▶ [TASK OBJECTIVE]:
Filter the entries below, keeping every line that has the word "computer".

▶ [INFORMATION PROVIDED]:
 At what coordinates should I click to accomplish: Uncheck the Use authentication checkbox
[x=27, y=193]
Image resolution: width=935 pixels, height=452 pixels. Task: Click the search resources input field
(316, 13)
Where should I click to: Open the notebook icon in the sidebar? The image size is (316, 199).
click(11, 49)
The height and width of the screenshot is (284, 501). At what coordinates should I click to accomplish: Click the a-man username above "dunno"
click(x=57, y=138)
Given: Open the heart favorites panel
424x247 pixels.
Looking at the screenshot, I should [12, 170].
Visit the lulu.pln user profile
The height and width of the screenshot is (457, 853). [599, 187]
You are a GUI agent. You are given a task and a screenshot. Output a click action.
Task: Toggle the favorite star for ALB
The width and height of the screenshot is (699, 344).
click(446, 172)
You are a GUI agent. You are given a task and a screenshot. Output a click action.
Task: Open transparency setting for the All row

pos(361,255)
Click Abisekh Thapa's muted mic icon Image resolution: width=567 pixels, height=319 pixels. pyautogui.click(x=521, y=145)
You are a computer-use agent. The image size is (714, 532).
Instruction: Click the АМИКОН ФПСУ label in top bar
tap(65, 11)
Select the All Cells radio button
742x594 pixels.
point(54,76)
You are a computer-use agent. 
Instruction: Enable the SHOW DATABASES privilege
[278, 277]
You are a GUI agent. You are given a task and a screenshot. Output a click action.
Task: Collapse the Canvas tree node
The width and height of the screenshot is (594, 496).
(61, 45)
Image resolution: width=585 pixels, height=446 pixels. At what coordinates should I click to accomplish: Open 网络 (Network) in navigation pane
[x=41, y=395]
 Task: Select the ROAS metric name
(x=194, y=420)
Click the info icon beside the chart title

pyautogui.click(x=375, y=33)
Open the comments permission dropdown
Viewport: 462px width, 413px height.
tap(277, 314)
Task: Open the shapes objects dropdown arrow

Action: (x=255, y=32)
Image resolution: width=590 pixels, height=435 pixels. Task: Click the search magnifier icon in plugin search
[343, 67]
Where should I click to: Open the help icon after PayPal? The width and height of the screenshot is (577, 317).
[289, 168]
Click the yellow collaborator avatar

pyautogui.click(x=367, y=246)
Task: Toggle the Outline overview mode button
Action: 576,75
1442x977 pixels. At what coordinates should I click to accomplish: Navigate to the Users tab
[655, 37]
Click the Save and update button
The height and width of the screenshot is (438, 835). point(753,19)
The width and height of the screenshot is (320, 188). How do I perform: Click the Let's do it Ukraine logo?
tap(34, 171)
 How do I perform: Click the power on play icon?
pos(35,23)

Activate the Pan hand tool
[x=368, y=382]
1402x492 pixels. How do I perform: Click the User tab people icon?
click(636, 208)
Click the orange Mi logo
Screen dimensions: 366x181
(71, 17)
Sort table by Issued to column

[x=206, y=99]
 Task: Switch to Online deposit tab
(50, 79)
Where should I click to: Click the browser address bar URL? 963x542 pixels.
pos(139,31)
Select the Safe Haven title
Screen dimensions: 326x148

▶ [TASK OUTPUT]:
You are a computer-use agent. The image size is (714, 532).
You are a computer-use agent. 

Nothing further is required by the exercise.